▸ PROBLEM DETAILS:
Take the material below and output exactly the run of lines from the one containing "This screenshot has width=326, height=261." down to the one containing "Open issue #131 link", with both included.

▸ RECORDS SHOWN:
#####

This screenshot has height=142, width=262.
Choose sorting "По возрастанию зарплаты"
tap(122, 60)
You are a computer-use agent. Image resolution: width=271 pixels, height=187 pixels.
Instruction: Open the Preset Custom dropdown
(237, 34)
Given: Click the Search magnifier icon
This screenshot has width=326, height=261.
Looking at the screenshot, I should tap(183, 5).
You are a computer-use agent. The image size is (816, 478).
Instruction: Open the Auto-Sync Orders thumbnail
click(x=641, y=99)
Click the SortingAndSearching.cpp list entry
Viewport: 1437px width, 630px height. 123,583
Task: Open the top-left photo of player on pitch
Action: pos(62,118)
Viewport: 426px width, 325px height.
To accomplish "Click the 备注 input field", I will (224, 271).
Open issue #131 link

#####

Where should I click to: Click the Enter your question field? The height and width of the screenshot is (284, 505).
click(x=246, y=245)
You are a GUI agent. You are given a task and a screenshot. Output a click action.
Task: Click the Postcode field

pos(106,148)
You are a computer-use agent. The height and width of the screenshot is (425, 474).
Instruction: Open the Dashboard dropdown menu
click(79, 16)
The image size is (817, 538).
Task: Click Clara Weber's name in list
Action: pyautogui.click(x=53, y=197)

#####

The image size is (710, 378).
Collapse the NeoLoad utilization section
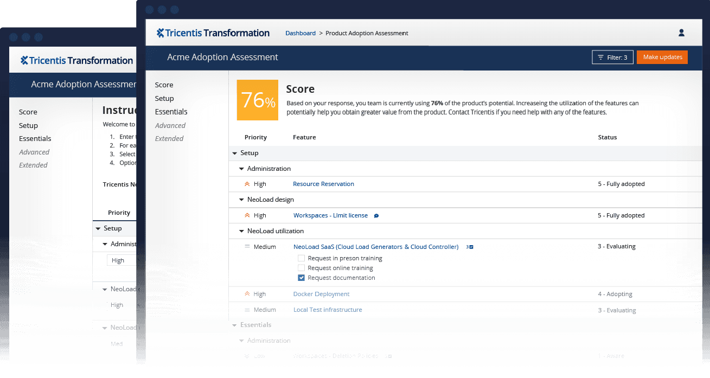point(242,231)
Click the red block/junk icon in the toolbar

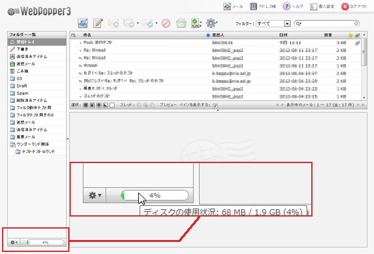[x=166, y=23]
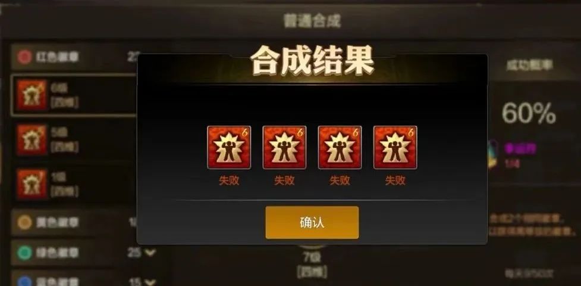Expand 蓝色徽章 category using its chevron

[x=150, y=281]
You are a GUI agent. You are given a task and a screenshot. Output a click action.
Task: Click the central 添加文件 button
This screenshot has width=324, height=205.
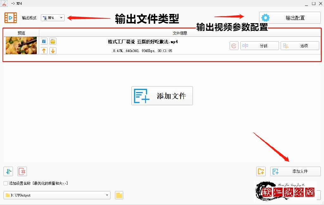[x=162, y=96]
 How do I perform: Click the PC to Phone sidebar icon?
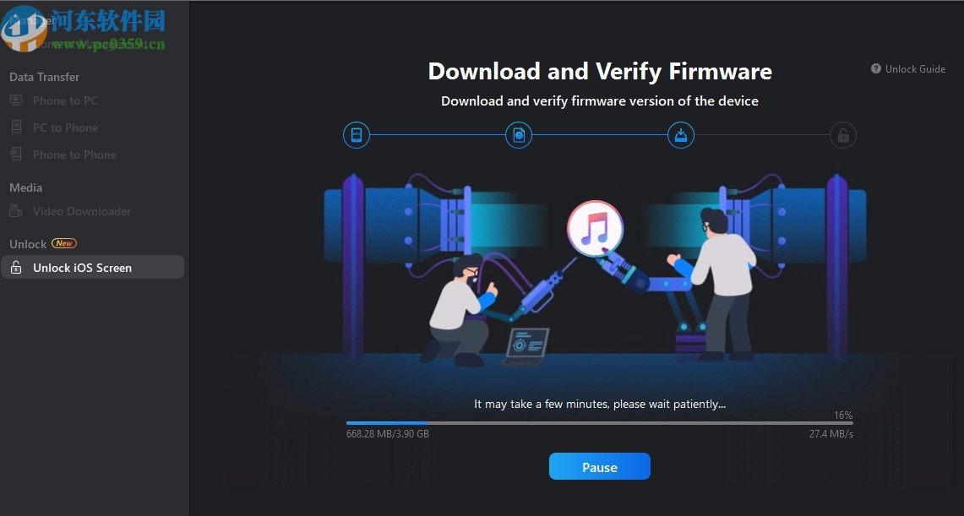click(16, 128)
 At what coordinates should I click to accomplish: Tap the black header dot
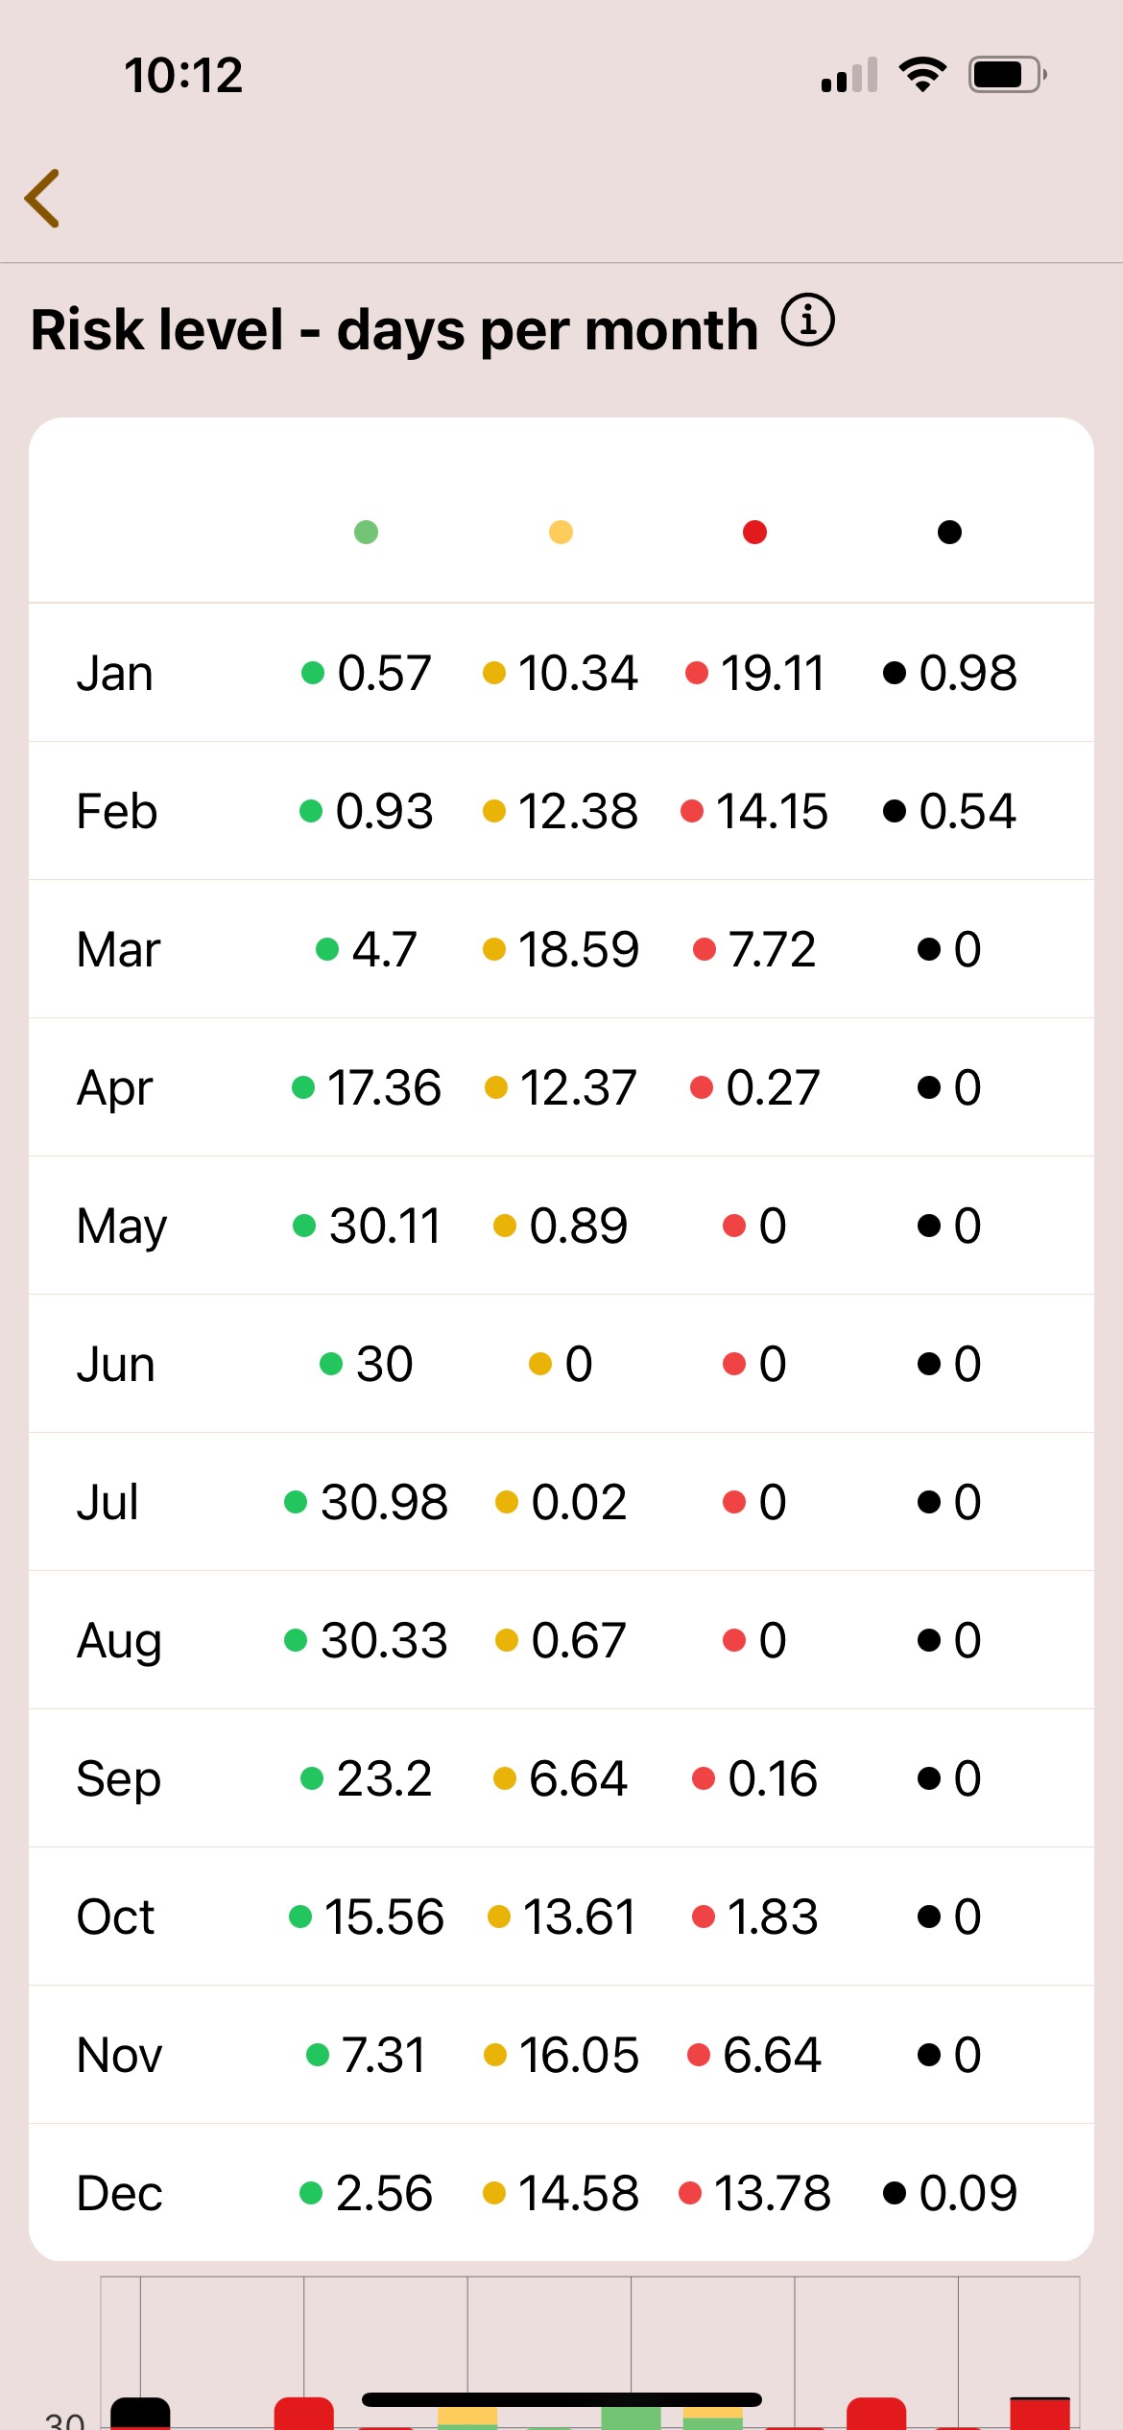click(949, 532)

#####

▸ WORKED SOLUTION:
This screenshot has width=326, height=261.
Looking at the screenshot, I should tap(183, 5).
You are a computer-use agent. The image size is (816, 478).
Instruction: Open the Auto-Sync Orders thumbnail
click(x=641, y=99)
Click the SortingAndSearching.cpp list entry
Viewport: 1437px width, 630px height. 123,583
Task: Open the top-left photo of player on pitch
Action: pos(62,118)
Viewport: 426px width, 325px height.
To accomplish "Click the 备注 input field", I will (224, 271).
Open issue #131 link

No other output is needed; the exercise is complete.